Le chiese possiedono eccellenti scuole di cantori, tra le quali si distingue quella di Saint-Rombaut a Malines, che sotto la direzione del canonico Van Nuffel riesuma grandi opere polifoniche dimenticate.
Nel Belgio non soltanto le classi colte s'interessano alla musica, ma le masse del popolo sono molto sensibili verso quest'arte. Le scuole di canto, e le corali, di operai, d'impiegati, o di borghesi, pullulano in tutte le città. I paesi tutti contano fanfare, e i concorsi offrono numerosi premî.
La scuola belga di violino, fondata dal Vieuxtemps, è stata illustrata soprattutto da Eugenio Ysaïe, virtuoso di genio, il più grande senza dubbio dei suoi tempi. Tommaso Mathieu, Cerikboom, Alfredo Dubois, Clockers, conservano le tradizioni di questa grande scuola. Il Belgio può dirsi poi la patria dei quartetti. Esso possiede presentemente, senza dubbio, uno dei migliori quartetti d'Europa: il quartetto "Pro arte". Altri quartetti di primissimo ordine: quartetto Zimmer, quartetto Charlier, quartetto Rédelé e quartetto Liegi. Citiamo anche il notissimo trio della corte del Belgio e il quartetto belga con pianoforte (1ª viola: G. Lykondi).

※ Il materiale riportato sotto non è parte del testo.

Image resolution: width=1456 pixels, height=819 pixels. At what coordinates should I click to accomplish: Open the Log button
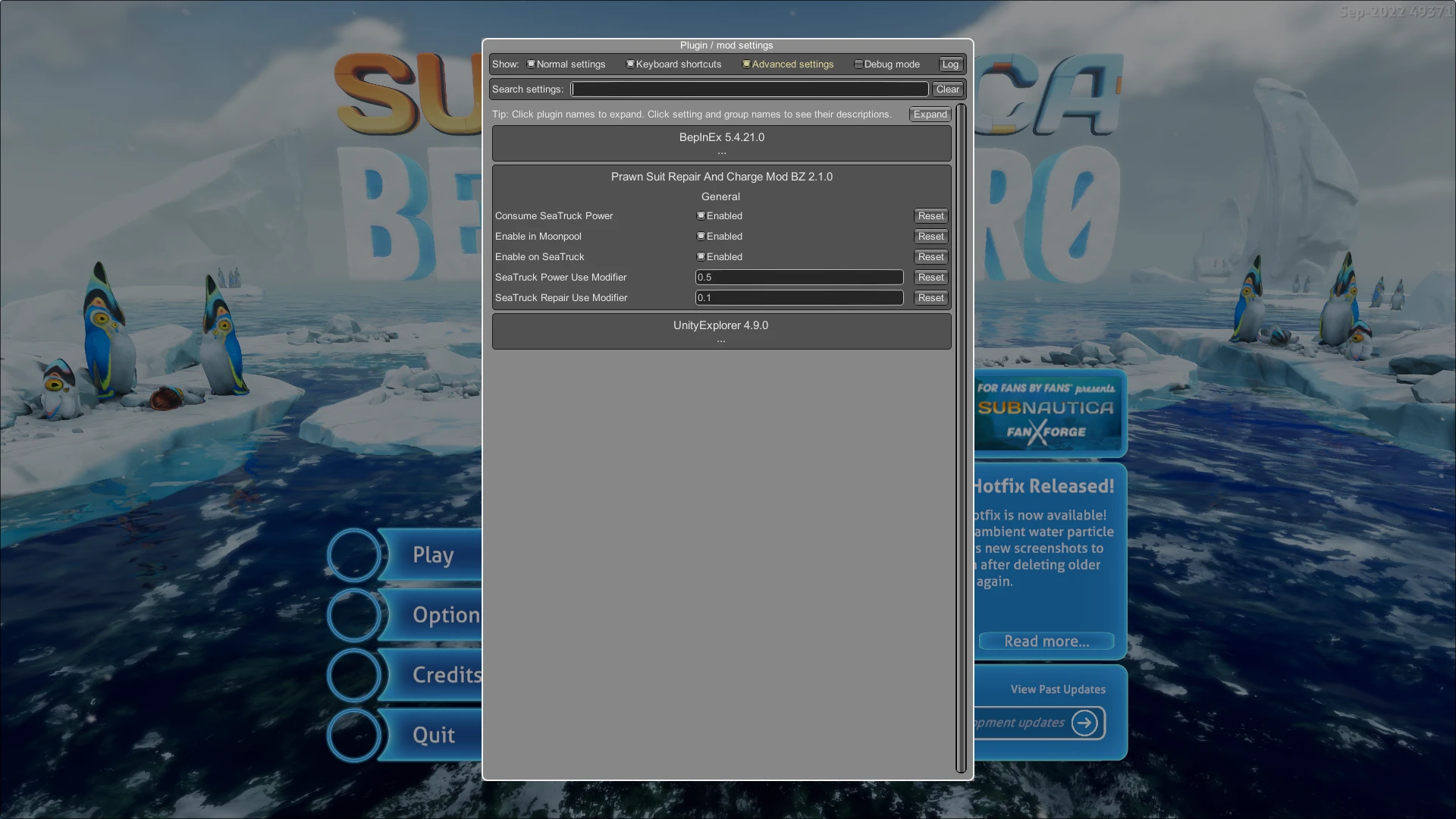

La scuola di musica religiosa è originaria di Malines; essa gode di una grande reputazione, e così pure la scuola di carillon diretta dal grande carillonneur Jef Denyn. I concerti di campane (carillons) sono molto apprezzati nel Belgio, e se ne dànno di notevoli a Malines, a Bruges, a Gand ecc.
Il Belgio possiede quattro conservatorî di stato, qualificati reali: a Bruxelles (direttore Giuseppe Jongen), ad Anversa (direttore Mortelmans), a Gand (direttore Lunssens) e a Liegi (direttore Rasse). Tutte le grandi città di provincia hanno, inoltre, delle accademie, conservatorî o scuole di musica sovvenzionate dal rispettivo municipio, e a volte sovvenute anche dallo stato, come a Bruges, Lovanio, Malines, Mons, Charleroi, Namur ecc.

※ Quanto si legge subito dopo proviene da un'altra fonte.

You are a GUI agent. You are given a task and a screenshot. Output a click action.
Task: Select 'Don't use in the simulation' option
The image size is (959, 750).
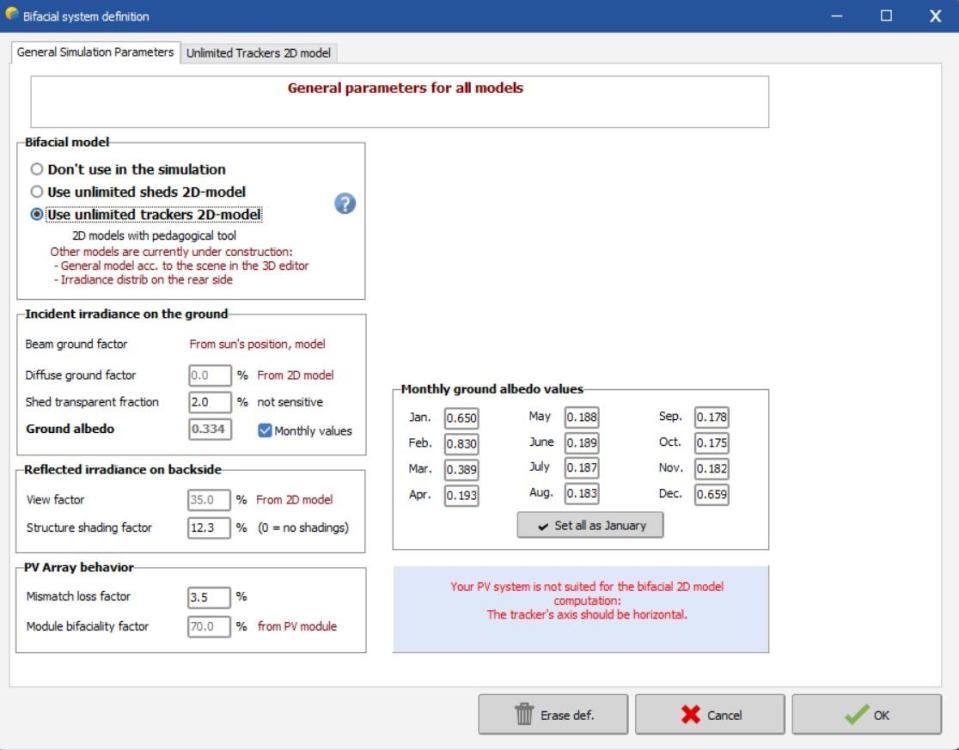(x=37, y=170)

Il Belgio ha dato inoltre i natali a celebri fabbricanti di strumenti, come Mahillon e, sopra tutti, Adolfo Sax (nato a Dinant), inventore dei sassofoni, dei tromboni a sei pistoni indipendenti e di numerosi strumenti in ottone con i quali Wagner ha arricchito l'orchestra della Tetralogia, e che oggi sono d'uso corrente.
Il Belgio ha anche dato molti critici e musicologi di grande valore, tra i quali bisogna nominare anzitutto il rimpianto Ottavio Maus, che introdusse nel Belgio una musica audacissima per i suoi tempi.

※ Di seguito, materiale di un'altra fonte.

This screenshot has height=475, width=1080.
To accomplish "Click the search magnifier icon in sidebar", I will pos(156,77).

Bibl.: E. Fétis, Les musiciens belges, Bruxelles s. a.; R. G. Kiesewetter, Die Verdienste der Niederländer um die Tonkunst, Amsterdam 1829; C. Eichler, Musikzustände in Belgien, in Neue Zeitschr. für Musik, 1838, p. 57; R. I. van Maldeghem, Trésor musical, coll. ecc. des anciens maîtres belges, Bruxelles 1865-73; E. van der Straeten, La musique aux Pays-Bas av. le XIXe siècle, Bruxelles 1867-1888; E. G. J. Gregoir, Notices biographiques des artistes-musiciens Belges et Néerlandais, Bruxelles 1874; A. Soubies, Hist. de la musique en Belgique, Parigi 1901; E. Closson, Chansons populaires des provinces belges, Bruxelles 1905; J. G. Prod'homme, Les institutions musicales (Bibl. et Archives) en Belgique et en Hollande, in Sammelb. der Intern. Musik-Gesell., 1913-14, p. 458.